The number of cases and the numbers of deaths in the Ebola outbreak in West Africa already exceed the totals for all previous outbreaks combined. The first known Ebola outbreaks took place in 1976.

Worst-ever Ebola outbreak, by the numbers

The current outbreak, thought to have started in December, 2013, “is an exponential crisis that demands an exceptional global response,” UN Secretary General Ban Ki-moon told a Sept. 16 news conference.

“Liberia remains the country worst affected by the epidemic,” according to the Sept. 18 WHO situation report

A separate outbreak began in the Democratic Republic of Congo in August, 2014.

Here are some figures from the Sept. 18 report, which the WHO says may be underestimates.

Number of countries with cases: 5 (Guinea, Liberia, Sierra Leone, Nigeria, Senegal)

Number of cases as of Sept. 14: 5,357

Number of deaths as of Sept. 14: 2,630

Number of deaths as a share of the number of total cases, West Africa: 49 per cent

Percentage of cases that were reported in the previous 21 days: 45 (That number clearly indicates the disease had been spreading rapidly, according to WHO.)

Number of new cases, Sept. 7-14: 967

Number of deaths, Sept. 7-14: 404

The disease is spreading most rapidly in Liberia, “driven by a surge of cases in the capital, Monrovia,” the WHO says. In both the previous two weeks, more than 200 new cases were reported in Monrovia, more than half the new cases reported in Liberia

On a positive note, six districts in Guinea, one in Sierra Leone, and two in Liberia reported no new cases during the 21 days ending Sept. 14. However, one area in Liberia and one in Guinea that had been Ebola-free reported their first cases during the week ending Sept. 14.
Ebola takes down health-care workers

Number of cases involving health-care workers in West Africa, as of Sept. 14: 318

Number of deaths. among those cases: 151 (47 per cent)

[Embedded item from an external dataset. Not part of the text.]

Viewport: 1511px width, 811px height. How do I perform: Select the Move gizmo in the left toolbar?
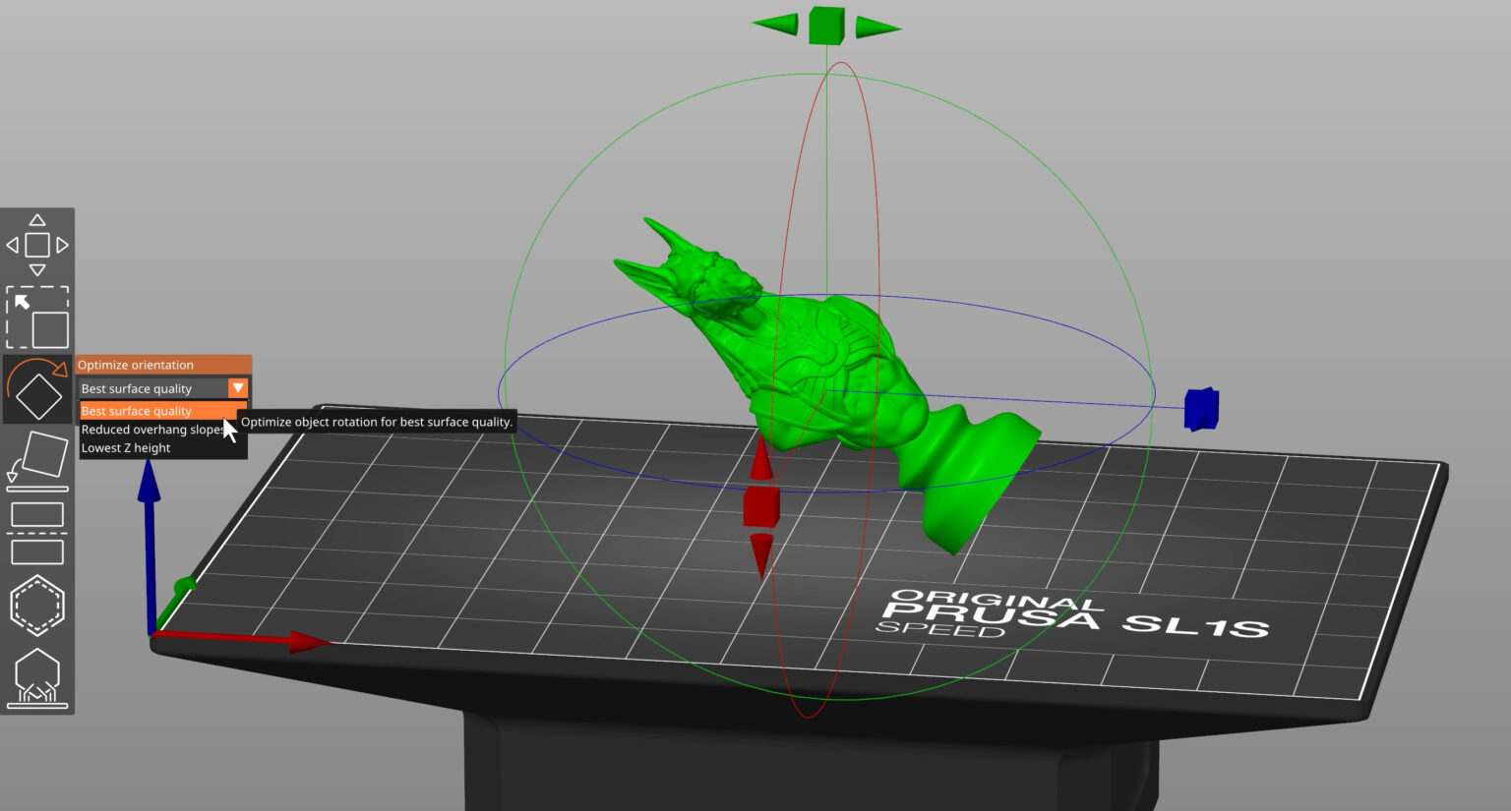point(37,244)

Number of doctors and nurses needed for a 70- to 80-bed Ebola treatment centre: 200

Number of beds available to treat an Ebola patient anywhere in Liberia: 0 (The humanitarian response to the epidemic is running short on almost everything from body bags to mobile laboratories.)

Percentage of health-care workers that the WHO wants to be from foreign countries: 20

Number of health care workers China has sent to Sierra Leone for Ebola response: 115 (it is also sending a mobile lab and a staff of 59 to help test for infections).

Number of health professionals Cuba is sending to Sierra Leone for Ebola response: 165 (The Cubans are set to arrive in the first week of October and stay six months.)